Entries for locating text and elements
☆ ☆ ☆ ☆ ☆

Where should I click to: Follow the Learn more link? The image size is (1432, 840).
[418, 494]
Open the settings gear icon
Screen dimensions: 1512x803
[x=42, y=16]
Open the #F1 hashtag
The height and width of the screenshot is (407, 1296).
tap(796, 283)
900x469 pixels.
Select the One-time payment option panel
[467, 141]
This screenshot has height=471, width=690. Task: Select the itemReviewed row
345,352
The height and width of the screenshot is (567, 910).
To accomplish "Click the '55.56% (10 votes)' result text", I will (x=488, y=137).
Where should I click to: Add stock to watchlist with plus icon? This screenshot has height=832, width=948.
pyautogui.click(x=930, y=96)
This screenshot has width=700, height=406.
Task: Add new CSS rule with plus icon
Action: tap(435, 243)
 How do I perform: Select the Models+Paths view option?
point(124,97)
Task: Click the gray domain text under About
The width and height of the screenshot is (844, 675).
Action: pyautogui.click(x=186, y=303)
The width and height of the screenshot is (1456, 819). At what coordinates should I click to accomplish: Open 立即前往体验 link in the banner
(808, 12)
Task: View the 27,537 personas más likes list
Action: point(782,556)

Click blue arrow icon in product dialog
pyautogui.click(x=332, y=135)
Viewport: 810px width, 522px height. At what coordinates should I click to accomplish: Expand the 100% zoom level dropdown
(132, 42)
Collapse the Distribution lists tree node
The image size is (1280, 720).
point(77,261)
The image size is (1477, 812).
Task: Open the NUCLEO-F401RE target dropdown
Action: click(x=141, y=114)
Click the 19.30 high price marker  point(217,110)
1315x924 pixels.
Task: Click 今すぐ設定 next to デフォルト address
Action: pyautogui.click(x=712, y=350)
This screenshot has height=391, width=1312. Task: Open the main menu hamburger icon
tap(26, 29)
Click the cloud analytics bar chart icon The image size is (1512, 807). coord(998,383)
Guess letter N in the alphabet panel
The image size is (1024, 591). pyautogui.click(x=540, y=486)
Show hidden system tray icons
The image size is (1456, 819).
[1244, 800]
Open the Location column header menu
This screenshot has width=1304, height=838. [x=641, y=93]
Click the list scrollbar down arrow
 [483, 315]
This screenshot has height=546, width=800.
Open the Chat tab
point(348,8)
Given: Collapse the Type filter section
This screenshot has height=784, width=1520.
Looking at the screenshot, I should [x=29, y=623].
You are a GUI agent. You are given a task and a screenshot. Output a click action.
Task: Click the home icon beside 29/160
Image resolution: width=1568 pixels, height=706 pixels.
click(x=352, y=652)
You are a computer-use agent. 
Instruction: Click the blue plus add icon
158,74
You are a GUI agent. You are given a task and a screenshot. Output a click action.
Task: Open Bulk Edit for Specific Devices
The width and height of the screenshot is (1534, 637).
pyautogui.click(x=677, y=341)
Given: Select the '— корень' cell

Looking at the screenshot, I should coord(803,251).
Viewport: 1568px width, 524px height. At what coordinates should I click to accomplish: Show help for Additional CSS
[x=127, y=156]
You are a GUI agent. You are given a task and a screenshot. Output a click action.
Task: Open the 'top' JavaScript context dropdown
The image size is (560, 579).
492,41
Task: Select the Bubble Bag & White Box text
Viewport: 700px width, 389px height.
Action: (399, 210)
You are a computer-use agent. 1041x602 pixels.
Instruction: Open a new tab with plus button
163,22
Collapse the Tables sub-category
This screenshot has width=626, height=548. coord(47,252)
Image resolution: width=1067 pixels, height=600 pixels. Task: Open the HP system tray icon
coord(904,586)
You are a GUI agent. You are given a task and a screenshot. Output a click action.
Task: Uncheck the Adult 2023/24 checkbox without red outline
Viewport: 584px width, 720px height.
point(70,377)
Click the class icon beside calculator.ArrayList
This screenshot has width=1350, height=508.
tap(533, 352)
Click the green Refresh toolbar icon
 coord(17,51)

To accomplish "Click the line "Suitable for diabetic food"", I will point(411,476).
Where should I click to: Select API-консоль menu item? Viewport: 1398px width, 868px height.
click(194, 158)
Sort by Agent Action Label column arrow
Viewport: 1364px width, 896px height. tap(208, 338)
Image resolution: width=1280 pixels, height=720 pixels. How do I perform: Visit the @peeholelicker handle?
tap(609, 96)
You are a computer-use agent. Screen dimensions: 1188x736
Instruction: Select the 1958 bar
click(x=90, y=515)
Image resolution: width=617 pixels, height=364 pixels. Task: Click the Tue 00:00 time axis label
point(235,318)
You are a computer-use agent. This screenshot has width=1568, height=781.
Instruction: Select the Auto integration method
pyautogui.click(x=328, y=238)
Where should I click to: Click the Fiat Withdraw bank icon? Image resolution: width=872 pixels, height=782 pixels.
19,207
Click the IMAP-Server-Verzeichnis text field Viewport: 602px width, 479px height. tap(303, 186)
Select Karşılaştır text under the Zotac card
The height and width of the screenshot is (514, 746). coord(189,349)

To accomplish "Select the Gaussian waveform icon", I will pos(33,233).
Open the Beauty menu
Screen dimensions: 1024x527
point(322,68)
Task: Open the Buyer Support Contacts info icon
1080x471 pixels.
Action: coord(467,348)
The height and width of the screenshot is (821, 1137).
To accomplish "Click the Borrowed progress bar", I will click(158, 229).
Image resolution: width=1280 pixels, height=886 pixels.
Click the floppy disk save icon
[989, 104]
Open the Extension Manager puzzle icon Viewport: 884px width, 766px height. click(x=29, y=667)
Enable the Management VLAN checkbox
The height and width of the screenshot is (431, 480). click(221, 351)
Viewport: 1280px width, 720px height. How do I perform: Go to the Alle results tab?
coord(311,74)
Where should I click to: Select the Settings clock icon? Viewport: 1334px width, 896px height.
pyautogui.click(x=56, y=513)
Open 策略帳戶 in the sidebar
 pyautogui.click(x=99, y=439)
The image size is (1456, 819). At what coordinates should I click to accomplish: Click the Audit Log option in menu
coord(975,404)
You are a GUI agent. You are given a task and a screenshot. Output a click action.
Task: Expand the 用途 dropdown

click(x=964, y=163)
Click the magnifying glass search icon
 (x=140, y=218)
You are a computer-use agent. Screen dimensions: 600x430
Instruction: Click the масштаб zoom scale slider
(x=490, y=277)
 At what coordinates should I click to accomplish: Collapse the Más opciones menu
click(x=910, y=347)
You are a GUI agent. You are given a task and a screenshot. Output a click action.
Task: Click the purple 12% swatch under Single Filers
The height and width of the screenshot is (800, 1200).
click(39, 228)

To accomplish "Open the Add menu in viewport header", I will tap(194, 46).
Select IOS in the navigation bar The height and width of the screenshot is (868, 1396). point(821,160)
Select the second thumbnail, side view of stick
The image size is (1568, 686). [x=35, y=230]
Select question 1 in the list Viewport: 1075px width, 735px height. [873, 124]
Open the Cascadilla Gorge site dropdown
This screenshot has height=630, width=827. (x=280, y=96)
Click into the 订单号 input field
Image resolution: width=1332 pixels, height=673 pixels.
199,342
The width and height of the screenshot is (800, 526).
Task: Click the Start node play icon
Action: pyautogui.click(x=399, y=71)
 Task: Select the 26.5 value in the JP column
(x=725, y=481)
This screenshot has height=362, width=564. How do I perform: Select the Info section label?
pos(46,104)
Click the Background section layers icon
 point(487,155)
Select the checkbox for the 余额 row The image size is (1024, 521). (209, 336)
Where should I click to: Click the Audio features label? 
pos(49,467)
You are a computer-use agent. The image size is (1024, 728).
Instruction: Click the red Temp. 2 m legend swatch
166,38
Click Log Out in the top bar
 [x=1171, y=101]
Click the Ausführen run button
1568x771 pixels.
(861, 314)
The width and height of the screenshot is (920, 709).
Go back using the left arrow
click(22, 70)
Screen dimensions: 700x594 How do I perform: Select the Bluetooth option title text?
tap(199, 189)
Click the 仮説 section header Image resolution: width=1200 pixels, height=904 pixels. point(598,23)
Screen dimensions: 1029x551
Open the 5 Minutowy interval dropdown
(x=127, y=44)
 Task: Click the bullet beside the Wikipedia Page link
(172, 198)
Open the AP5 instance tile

☆ ☆ ☆ ☆ ☆

- To do -
Copy out, character for character, the part of the records above that opens with the line containing "You are a computer-use agent. This" and closes with the line containing "coord(311,74)", both lines included.

- Result for this exercise -
You are a computer-use agent. This screenshot has width=1568, height=781.
Instruction: Select the Auto integration method
pyautogui.click(x=328, y=238)
Where should I click to: Click the Fiat Withdraw bank icon? Image resolution: width=872 pixels, height=782 pixels.
19,207
Click the IMAP-Server-Verzeichnis text field Viewport: 602px width, 479px height. tap(303, 186)
Select Karşılaştır text under the Zotac card
The height and width of the screenshot is (514, 746). coord(189,349)

To accomplish "Select the Gaussian waveform icon", I will pos(33,233).
Open the Beauty menu
Screen dimensions: 1024x527
point(322,68)
Task: Open the Buyer Support Contacts info icon
1080x471 pixels.
Action: coord(467,348)
The height and width of the screenshot is (821, 1137).
To accomplish "Click the Borrowed progress bar", I will click(158, 229).
Image resolution: width=1280 pixels, height=886 pixels.
Click the floppy disk save icon
[989, 104]
Open the Extension Manager puzzle icon Viewport: 884px width, 766px height. click(x=29, y=667)
Enable the Management VLAN checkbox
The height and width of the screenshot is (431, 480). click(221, 351)
Viewport: 1280px width, 720px height. How do I perform: Go to the Alle results tab?
coord(311,74)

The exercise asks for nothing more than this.